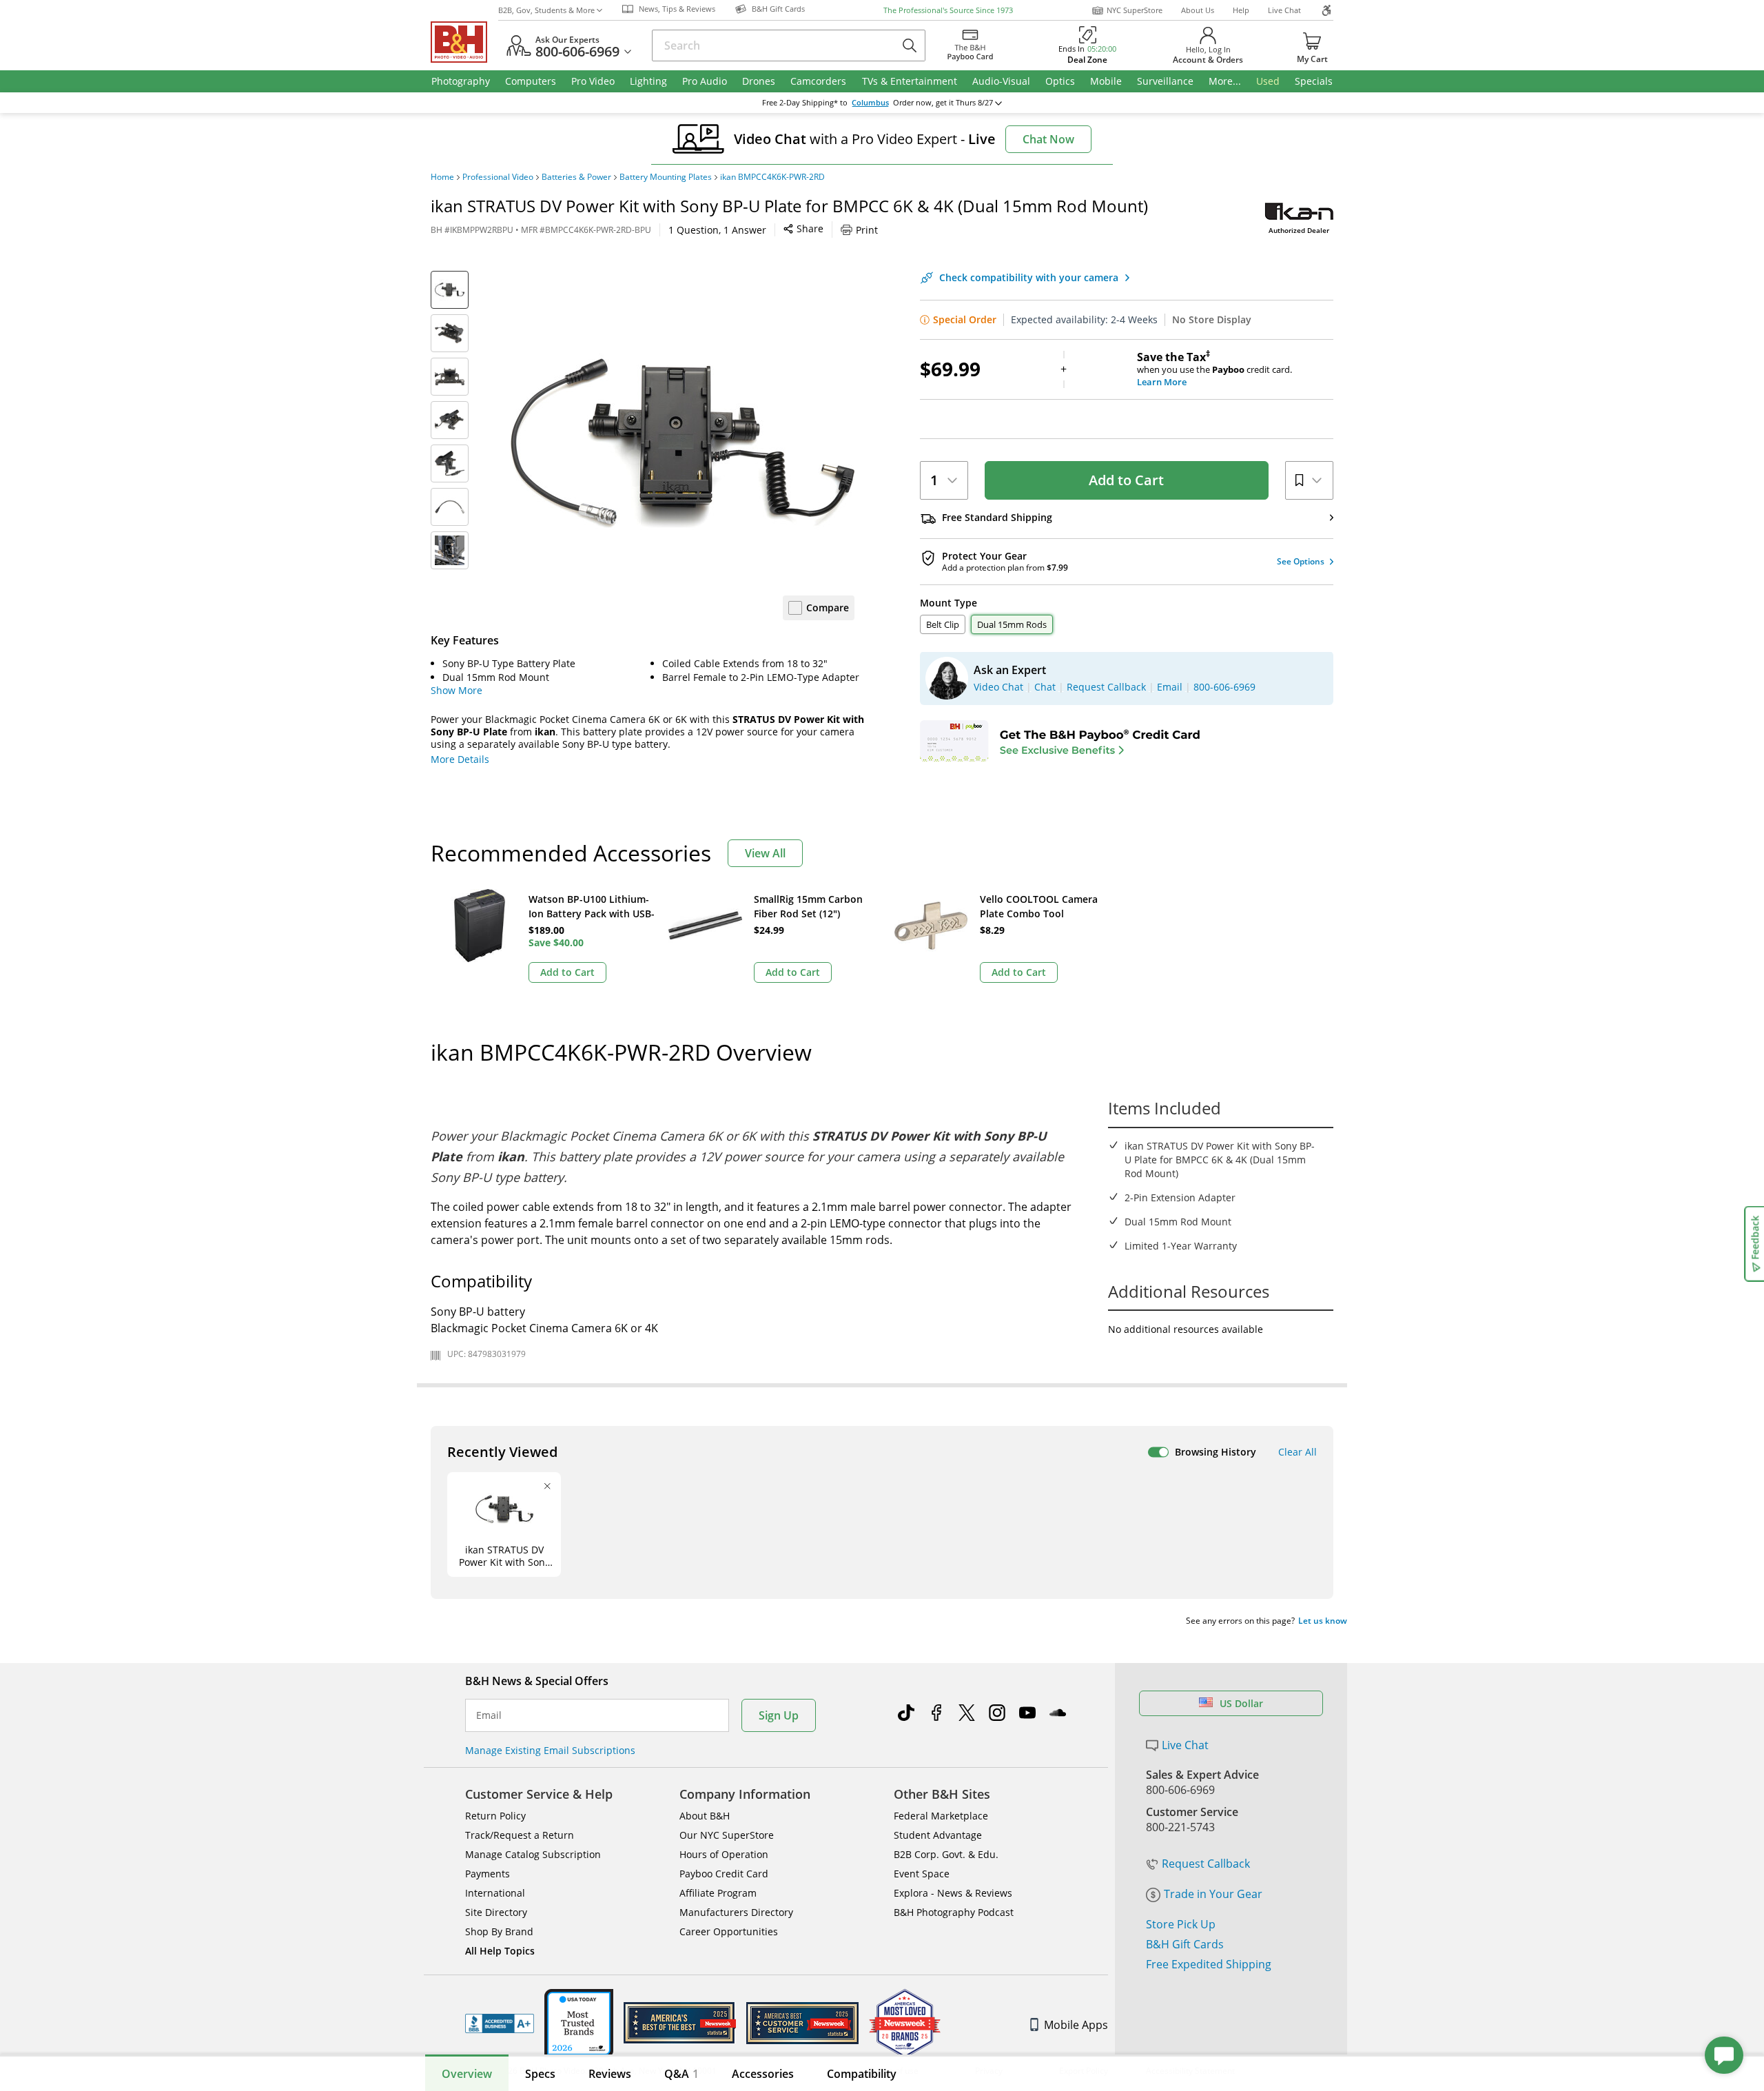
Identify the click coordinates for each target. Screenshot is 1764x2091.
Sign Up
---
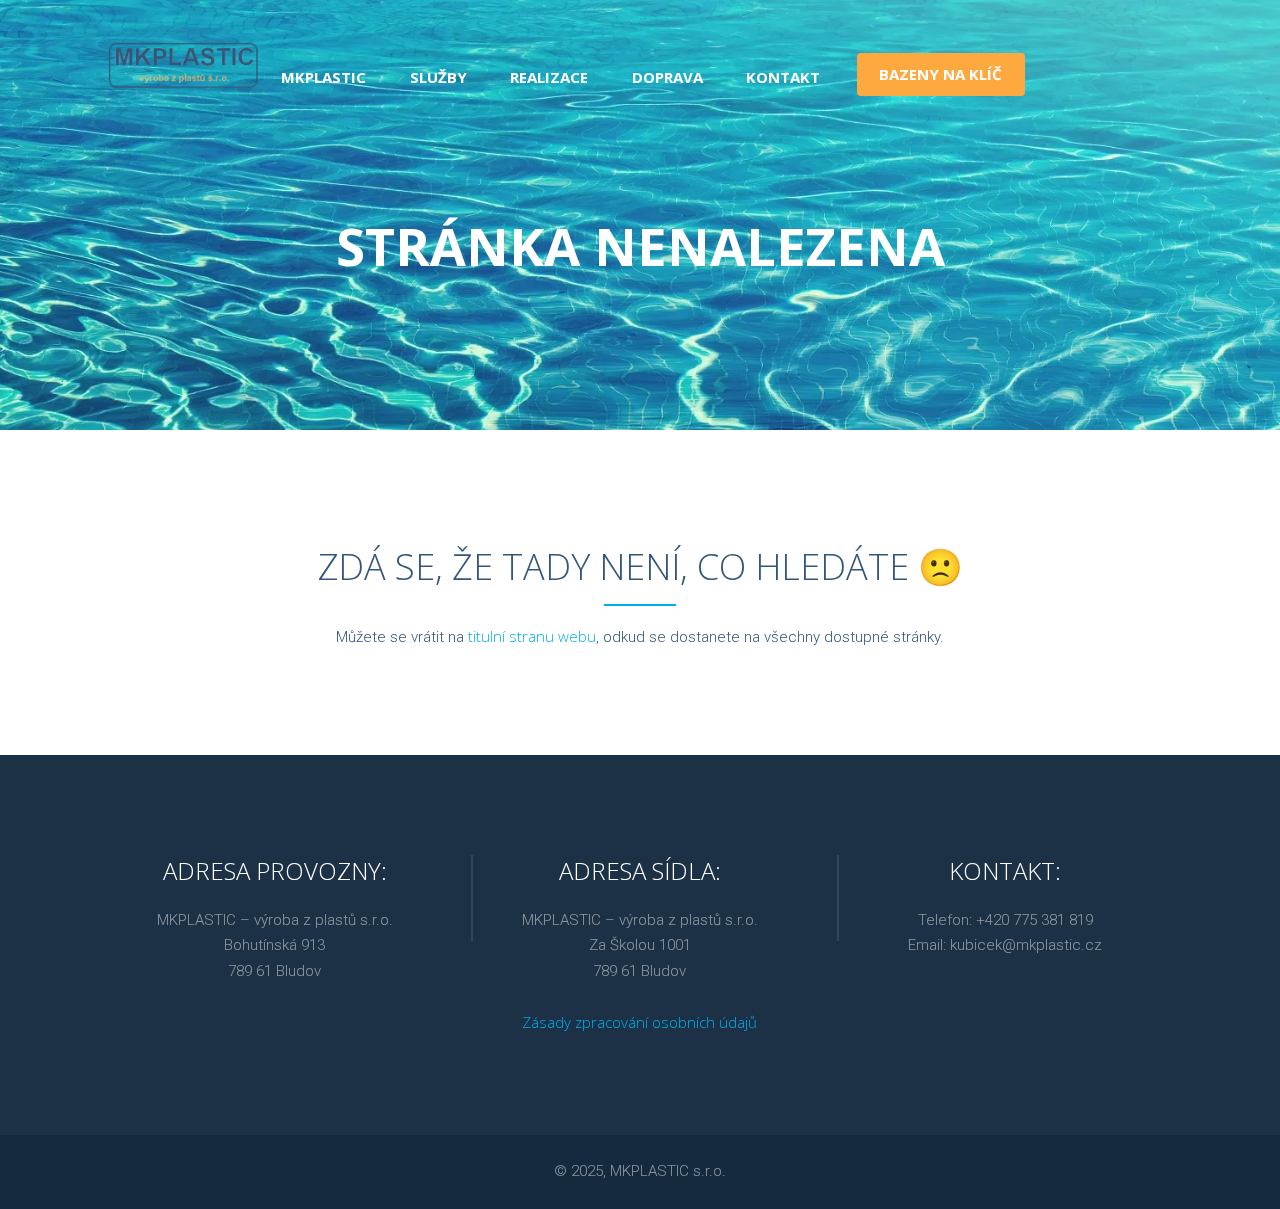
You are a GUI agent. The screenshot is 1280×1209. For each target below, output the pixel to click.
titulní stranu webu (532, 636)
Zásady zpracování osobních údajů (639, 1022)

Task goal: Within the material above, output exactly the lines from the one with "titulní stranu webu (532, 636)" through the one with "Zásady zpracování osobních údajů (639, 1022)", end lines included, and nothing besides.

Answer section:
titulní stranu webu (532, 636)
Zásady zpracování osobních údajů (639, 1022)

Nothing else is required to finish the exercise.